STUDY OBJECTIVE:Actigraphy, a method of inferring sleep from the presence or absence of wrist movement, has been well validated against polysomnography in trials with people without insomnia. However, the small amount of literature on validation with insomniacs has revealed an actigraphy bias toward overscoring sleep. The current validation trial with insomniacs used the largest number of subjects to date in such research and attracted participants with diverse demographic characteristics.
DESIGN:People with insomnia slept 1 night in the laboratory while simultaneously being monitored by polysomnography, actigraphy (high-sensitivity algorithm of the Mini Mitter AW64 Actiwatch), and morning sleep diary.

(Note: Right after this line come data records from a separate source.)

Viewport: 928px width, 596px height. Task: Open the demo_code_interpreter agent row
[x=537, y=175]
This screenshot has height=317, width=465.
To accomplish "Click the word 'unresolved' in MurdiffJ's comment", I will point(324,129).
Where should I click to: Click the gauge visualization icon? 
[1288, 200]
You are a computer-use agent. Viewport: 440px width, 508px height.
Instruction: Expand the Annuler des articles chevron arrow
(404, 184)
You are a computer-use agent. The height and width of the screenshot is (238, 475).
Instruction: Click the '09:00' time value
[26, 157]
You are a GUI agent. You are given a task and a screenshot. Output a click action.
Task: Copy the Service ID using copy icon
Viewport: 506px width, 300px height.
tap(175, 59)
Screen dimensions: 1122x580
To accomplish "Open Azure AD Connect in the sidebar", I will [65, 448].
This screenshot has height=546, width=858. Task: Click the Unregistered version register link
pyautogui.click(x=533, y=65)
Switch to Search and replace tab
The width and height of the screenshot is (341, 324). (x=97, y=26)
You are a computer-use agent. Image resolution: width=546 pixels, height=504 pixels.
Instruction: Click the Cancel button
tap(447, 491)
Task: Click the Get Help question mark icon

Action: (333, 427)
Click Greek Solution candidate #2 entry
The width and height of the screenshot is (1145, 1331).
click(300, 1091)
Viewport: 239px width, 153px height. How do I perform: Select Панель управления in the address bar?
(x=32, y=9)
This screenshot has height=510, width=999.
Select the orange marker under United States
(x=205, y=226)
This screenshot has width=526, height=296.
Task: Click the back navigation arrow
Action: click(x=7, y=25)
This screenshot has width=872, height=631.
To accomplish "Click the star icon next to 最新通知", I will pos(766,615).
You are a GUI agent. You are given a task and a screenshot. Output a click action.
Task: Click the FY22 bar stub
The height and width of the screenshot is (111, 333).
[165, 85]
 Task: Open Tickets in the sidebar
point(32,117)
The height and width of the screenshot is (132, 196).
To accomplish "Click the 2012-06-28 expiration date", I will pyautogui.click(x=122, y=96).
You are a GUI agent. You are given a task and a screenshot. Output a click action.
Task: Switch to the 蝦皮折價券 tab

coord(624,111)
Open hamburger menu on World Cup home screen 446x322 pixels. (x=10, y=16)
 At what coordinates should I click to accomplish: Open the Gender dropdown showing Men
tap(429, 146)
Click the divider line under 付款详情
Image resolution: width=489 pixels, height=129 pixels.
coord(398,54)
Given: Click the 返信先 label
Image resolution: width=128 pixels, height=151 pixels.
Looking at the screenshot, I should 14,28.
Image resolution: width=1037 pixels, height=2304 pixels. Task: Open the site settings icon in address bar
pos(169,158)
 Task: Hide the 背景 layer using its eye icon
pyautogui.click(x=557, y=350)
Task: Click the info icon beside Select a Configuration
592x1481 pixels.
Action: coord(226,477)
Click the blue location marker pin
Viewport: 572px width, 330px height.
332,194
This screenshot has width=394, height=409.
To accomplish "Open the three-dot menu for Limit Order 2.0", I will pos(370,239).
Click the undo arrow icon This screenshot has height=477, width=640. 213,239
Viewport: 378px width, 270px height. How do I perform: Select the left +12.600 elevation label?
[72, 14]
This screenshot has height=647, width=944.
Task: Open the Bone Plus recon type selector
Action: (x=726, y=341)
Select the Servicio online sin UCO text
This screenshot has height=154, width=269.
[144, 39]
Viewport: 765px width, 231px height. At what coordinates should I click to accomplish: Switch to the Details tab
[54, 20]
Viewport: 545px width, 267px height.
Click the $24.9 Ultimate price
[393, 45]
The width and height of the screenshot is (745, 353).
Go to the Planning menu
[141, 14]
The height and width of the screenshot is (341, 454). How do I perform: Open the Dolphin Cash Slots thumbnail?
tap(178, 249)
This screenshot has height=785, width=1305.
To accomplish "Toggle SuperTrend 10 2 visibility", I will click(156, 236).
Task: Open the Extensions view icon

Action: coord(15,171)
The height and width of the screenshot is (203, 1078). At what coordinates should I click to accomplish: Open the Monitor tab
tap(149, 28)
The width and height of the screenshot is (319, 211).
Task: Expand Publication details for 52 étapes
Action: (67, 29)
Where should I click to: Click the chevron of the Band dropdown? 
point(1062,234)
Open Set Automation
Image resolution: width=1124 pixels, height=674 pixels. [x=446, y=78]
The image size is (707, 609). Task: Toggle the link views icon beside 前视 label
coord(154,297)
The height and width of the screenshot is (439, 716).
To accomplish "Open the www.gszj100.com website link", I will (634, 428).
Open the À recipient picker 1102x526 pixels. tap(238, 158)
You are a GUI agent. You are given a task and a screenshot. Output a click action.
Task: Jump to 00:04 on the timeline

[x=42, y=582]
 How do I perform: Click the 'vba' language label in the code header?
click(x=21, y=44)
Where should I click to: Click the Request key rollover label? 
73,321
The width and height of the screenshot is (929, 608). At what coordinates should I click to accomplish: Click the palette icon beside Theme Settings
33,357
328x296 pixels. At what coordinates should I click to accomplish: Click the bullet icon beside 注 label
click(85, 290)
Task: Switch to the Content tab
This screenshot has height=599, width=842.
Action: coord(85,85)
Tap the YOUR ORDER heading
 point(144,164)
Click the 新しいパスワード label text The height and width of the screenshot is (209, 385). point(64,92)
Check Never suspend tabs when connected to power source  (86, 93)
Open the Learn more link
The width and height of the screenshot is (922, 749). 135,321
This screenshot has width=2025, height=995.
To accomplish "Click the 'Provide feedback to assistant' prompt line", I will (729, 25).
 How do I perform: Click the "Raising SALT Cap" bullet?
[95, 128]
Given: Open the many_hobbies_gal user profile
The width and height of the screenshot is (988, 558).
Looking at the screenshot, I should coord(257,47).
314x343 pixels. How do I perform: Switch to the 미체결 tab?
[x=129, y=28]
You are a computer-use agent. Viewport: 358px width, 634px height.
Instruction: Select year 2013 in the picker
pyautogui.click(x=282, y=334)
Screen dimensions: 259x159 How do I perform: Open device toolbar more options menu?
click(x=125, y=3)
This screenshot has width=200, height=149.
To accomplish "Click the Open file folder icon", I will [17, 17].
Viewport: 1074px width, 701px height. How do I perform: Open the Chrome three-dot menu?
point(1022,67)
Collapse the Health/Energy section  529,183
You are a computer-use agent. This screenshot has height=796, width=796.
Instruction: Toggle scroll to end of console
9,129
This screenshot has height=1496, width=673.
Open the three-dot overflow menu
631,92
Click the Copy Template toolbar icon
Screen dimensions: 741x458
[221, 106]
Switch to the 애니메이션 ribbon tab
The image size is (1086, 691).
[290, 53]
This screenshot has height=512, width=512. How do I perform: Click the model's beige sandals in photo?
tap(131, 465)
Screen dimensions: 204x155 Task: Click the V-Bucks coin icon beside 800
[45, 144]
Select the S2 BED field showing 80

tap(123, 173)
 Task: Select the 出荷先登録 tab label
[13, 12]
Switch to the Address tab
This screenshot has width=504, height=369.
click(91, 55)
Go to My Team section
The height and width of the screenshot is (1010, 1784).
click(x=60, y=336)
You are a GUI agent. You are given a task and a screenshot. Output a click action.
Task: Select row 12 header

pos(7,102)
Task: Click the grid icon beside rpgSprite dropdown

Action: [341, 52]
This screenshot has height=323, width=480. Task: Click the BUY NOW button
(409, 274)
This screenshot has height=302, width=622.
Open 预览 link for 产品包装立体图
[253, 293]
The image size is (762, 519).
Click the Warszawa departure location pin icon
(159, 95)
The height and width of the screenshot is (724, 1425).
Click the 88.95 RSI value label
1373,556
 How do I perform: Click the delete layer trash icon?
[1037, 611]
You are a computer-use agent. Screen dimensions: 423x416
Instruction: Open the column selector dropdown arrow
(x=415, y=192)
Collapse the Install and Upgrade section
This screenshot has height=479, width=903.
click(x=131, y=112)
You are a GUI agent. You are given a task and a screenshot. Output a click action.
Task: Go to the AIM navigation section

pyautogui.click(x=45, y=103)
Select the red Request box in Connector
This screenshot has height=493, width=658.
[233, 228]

SETTING:Sleep disorders center.
PARTICIPANTS:Participants were 57 volunteers from the community, 26 men and 31 women, ranging in age from 21 to 87 years. All participants satisfied conservative criteria for insomnia. The sample included subjects with primary insomnia, subjects with comorbid insomnia, and hypnotic users with current insomnia complaints.
INTERVENTIONS:N/A.
MEASUREMENTS AND RESULTS:Actigraphy was successfully validated on 4 measures of sleep pattern--number of awakenings, wake time after sleep onset, total sleep time, and sleep efficiency percentage--based on nonsignificant mean differences and significant correlation between actigraphy and polysomnography. Sleep-onset latency with actigraphy was not significantly different from polysomnography but was weakly correlated with polysomnography. Hypnotic use contributed to actigraphic overscoring of sleep.
CONCLUSIONS:Actigraphy proved to be a satisfactory objective measure of sleep on 4 of 5 sleep parameters, but these results are specific to this particular instrument using this particular algorithm and should not be construed as a blanket endorsement of actigraphy for measuring insomnia.